Today we are more apt to think that illness afflicts us in a more random way. He “caught” a cold, we say, or he “developed” a tumor. Jesus, in the story of his healing of the paralytic, seems to offer his hearers room for both approaches: “Your sins are forgiven,” he tells the stricken man, and a collective murmur of shock and disbelief goes up from the crowd at his presumption in declaring forgiveness of sins: Who does this guy think he is? To clear things up, Jesus commands the paralytic to take up his bed and walk. The man gets up, picks up his pallet and goes on home. Whether or not his malady arose from sin, the man is healed.

See, says God to Isaiah, I am doing a new thing. You thought you knew how the world works, but you know only so much. There are surprises in store for all of you, so stay tuned.

Many of the diseases that roamed the earth in ancient times, devastating all who crossed their paths, have now been tamed. Having conquered many of them, it seems that we will conquer all of them. Perhaps now we will have a world without illness, we think to ourselves, and then a new one comes along to terrify us. Still we have confidence: a cure is possible for anything if we just put enough research and enough money into finding it. And so we walk and bike and run for the cure. We give to the cancer society, the heart fund, the diabetes foundation. We no longer give up on the sick, no longer isolate them, content to believe that they have brought their illness upon themselves. That’s ancient history.

Or is it? We usually don’t give up on the sick; we usually don’t think they’ve brought it on themselves. But consider the history of the AIDS epidemic in this country, and how it was veiled in secrecy and shame for ten years before we faced it as a public-health problem. Think of the euphemisms still employed in the newspaper obituaries when someone has died of HIV-related illness. And consider the devastation that secrecy continues to cause in Africa and Asia. For reasons of politics and public relations, government after government has refused to admit that AIDS was a problem in its country until it became almost insurmountable. The numbers are staggering: 40 percent of the adult populations of some African nations may be infected. Half the children may become orphans in the next five years, with no healthy adults left to care for them. Denial has proved fatal.

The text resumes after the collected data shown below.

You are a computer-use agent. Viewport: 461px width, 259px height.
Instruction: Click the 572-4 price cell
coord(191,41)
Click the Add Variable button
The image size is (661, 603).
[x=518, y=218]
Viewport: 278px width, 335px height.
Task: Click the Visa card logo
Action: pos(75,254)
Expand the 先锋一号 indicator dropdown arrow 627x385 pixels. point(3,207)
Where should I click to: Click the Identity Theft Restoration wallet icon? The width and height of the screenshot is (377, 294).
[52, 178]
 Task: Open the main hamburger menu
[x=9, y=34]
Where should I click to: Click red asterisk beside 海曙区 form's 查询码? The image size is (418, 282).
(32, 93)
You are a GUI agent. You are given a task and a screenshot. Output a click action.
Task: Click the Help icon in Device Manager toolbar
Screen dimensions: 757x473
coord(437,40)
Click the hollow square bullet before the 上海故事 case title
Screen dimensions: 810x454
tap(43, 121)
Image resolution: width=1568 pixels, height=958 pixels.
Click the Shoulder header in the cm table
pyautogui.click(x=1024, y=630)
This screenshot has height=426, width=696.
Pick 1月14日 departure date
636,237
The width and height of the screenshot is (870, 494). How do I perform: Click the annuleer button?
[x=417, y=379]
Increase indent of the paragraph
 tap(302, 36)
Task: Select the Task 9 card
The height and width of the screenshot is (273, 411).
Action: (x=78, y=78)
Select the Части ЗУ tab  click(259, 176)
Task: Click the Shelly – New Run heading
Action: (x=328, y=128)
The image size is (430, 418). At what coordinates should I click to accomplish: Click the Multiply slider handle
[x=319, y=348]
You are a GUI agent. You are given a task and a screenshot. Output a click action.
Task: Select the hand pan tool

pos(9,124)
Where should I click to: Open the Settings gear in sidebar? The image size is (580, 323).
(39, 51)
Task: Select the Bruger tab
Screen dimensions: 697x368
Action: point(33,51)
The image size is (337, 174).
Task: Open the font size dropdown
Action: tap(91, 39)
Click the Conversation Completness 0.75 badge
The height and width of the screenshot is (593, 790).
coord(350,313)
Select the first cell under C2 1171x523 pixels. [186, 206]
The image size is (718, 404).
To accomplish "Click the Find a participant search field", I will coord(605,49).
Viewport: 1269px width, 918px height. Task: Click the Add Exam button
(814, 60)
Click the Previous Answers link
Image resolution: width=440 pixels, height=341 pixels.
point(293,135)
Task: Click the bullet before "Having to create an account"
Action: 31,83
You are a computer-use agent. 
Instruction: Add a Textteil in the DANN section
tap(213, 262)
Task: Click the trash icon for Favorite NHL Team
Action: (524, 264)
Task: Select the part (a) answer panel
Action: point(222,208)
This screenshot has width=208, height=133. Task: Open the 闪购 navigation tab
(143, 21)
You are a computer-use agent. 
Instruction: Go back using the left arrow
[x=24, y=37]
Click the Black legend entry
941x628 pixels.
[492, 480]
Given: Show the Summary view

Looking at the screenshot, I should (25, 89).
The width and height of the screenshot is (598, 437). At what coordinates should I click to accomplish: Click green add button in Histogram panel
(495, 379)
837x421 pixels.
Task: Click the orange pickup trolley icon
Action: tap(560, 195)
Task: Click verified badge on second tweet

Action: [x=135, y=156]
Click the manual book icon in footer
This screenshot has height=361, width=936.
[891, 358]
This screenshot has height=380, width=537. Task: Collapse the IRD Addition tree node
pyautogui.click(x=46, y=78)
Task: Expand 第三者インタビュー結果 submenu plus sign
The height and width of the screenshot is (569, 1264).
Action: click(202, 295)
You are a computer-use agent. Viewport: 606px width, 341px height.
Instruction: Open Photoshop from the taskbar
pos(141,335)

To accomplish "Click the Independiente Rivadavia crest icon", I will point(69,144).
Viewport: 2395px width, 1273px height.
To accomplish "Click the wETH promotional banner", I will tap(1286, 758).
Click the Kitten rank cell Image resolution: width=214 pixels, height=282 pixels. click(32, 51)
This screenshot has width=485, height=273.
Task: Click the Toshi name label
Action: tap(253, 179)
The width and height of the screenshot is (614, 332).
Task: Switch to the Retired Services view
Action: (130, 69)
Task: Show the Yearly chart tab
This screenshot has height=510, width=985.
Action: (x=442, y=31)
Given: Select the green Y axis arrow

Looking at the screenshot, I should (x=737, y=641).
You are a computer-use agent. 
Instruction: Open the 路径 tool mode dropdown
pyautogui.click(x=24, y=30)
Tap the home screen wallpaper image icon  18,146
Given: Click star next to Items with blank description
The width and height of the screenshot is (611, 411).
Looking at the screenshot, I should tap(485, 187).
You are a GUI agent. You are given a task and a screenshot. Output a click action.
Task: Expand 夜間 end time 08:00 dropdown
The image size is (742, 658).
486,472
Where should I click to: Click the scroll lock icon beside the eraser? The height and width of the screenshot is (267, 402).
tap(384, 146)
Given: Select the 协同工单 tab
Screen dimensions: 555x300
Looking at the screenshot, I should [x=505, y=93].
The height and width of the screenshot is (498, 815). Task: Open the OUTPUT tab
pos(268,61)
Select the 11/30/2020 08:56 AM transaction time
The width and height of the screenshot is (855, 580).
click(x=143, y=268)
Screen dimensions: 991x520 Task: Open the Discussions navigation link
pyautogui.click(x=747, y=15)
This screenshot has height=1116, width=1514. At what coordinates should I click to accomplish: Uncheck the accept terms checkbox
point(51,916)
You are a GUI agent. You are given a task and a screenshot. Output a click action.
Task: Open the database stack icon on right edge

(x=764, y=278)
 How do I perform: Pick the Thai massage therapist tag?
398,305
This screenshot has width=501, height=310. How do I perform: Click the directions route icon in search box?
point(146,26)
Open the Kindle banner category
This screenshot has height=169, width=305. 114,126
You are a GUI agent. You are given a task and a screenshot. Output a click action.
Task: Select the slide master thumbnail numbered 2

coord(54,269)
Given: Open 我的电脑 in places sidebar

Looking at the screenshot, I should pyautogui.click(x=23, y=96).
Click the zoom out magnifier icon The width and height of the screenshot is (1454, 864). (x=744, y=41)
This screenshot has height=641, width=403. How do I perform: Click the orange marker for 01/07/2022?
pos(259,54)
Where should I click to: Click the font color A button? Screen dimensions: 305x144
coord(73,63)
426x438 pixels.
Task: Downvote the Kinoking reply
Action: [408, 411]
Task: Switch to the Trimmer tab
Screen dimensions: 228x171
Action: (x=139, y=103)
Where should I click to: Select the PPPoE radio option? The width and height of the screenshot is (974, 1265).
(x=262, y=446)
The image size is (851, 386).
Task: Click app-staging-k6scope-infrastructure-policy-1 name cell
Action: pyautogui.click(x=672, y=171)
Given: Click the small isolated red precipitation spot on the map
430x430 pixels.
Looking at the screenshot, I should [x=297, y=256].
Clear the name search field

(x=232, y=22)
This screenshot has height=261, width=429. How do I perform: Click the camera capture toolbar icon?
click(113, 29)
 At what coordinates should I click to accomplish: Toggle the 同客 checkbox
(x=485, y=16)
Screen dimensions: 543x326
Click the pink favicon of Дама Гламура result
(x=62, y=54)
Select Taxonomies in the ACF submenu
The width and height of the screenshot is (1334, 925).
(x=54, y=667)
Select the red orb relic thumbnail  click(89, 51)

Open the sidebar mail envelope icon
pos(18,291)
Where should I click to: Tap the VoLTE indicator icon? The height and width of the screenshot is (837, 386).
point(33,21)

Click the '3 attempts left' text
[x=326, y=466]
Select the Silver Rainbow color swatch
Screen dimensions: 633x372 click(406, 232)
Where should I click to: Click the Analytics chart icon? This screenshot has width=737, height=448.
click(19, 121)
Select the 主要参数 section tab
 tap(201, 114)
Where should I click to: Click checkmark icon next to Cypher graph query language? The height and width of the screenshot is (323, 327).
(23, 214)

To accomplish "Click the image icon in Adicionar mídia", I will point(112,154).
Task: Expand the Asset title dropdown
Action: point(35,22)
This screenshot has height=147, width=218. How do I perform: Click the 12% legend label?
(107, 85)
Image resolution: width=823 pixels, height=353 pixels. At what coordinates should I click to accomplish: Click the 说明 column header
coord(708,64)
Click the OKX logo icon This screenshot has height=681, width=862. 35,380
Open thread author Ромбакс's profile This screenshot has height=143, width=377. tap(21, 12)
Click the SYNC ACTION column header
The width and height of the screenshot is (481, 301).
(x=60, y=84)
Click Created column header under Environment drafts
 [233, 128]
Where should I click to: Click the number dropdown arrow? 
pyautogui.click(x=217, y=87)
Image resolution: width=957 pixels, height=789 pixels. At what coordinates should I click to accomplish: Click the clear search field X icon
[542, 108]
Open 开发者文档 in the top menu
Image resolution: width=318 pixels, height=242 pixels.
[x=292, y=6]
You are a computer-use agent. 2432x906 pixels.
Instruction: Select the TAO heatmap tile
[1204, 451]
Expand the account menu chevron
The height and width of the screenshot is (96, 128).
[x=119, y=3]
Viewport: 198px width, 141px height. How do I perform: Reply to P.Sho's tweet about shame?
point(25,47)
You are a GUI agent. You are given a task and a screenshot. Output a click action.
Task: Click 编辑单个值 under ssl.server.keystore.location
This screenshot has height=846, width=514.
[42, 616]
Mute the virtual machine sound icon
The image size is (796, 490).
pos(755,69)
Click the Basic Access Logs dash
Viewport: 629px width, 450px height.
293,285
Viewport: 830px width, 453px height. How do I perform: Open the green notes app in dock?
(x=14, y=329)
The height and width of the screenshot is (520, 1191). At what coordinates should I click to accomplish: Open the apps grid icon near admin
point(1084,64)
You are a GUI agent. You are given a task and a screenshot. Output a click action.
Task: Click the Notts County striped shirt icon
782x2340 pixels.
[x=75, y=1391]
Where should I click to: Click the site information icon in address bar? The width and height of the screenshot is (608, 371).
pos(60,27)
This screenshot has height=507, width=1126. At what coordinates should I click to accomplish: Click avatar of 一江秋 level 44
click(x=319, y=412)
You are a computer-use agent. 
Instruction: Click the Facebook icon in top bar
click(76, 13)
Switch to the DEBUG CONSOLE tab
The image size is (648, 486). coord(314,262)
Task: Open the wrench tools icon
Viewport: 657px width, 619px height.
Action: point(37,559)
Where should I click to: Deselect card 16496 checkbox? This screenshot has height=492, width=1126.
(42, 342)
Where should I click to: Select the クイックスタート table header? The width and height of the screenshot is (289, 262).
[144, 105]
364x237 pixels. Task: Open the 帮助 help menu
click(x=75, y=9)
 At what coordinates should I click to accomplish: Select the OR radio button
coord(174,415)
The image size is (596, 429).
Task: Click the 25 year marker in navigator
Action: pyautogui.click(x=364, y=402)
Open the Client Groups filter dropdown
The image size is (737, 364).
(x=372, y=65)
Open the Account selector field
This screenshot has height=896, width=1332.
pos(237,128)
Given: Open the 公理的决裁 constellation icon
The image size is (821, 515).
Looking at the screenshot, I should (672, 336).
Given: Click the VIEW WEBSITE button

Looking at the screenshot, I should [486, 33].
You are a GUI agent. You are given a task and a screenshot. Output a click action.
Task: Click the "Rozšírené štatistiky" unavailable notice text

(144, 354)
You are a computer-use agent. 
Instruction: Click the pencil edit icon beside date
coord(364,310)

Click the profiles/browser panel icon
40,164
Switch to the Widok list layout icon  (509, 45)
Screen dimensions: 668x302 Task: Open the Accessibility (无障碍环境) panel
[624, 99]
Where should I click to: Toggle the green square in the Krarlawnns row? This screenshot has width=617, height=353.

Or consider mental illnesses. The New Testament people assumed they were caused by demon possession. We don’t think so today. Or don’t we? We still cloak these illnesses in shame and secrecy. When psychiatric illness grips its victims in behavior that isolates them and frightens those around them, we compound the misery by treating it like a failure of nerve or a character flaw. People are ashamed to admit they or someone they love has it, afraid someone will find out they’re in therapy or that they take antidepressants—as if their illness were really a sin. And so they don’t seek treatment, those who love them cannot understand their symptoms, and victims suffer for decades. Research on cures for mental illness lags far behind that for other illnesses in urgency and funding. There are no telethons for schizophrenia, although 2.2 million adults in America are afflicted, compared with the 250,000 who live with muscular dystrophy, another incurable disease. But the Jerry Lewis Telethon raised $58,000,000 for muscular dystrophy in 2001 alone.

Jesus couldn’t have healed the paralytic if the man’s friends hadn’t been part of the project. He wouldn’t have known about him. They had to work to get in to see Jesus: the door was blocked with onlookers, and they had to come in through the roof. We think of ourselves, of our caution, of our careful attitude toward our own longing for healing: we don’t get our hopes up. What did they know that we don’t know? What did they know that made them think this would work, that Jesus could do something new in this man’s life? They must have been pretty sure, or they wouldn’t have stuck their necks out like that.

Or pretty desperate.

Maybe. But I think it was this: they loved their friend a lot. They hated what his illness and pain was doing to him. Love was the force that propelled them forward into such extreme action. It made them brave—foolish, some of the onlookers might have said, but brave.

The Son of God is not yes and no, St. Paul says. In him it has always been yes. We may not think God sends heart disease or cancer to people because of their sins. We no longer charge God with the “no” in human history. But we do look to God for the “yes.” We do know that God sends patient caregivers, dedicated researchers and physicians, devoted family and friends to walk with the ill through their painful journey, whether it be a journey toward cure or a journey toward a fuller life. Such people are sent from God whether they know it or not. Anyone who is part of the “yes”—part of the healing, the comfort, the building-up—is the servant of God.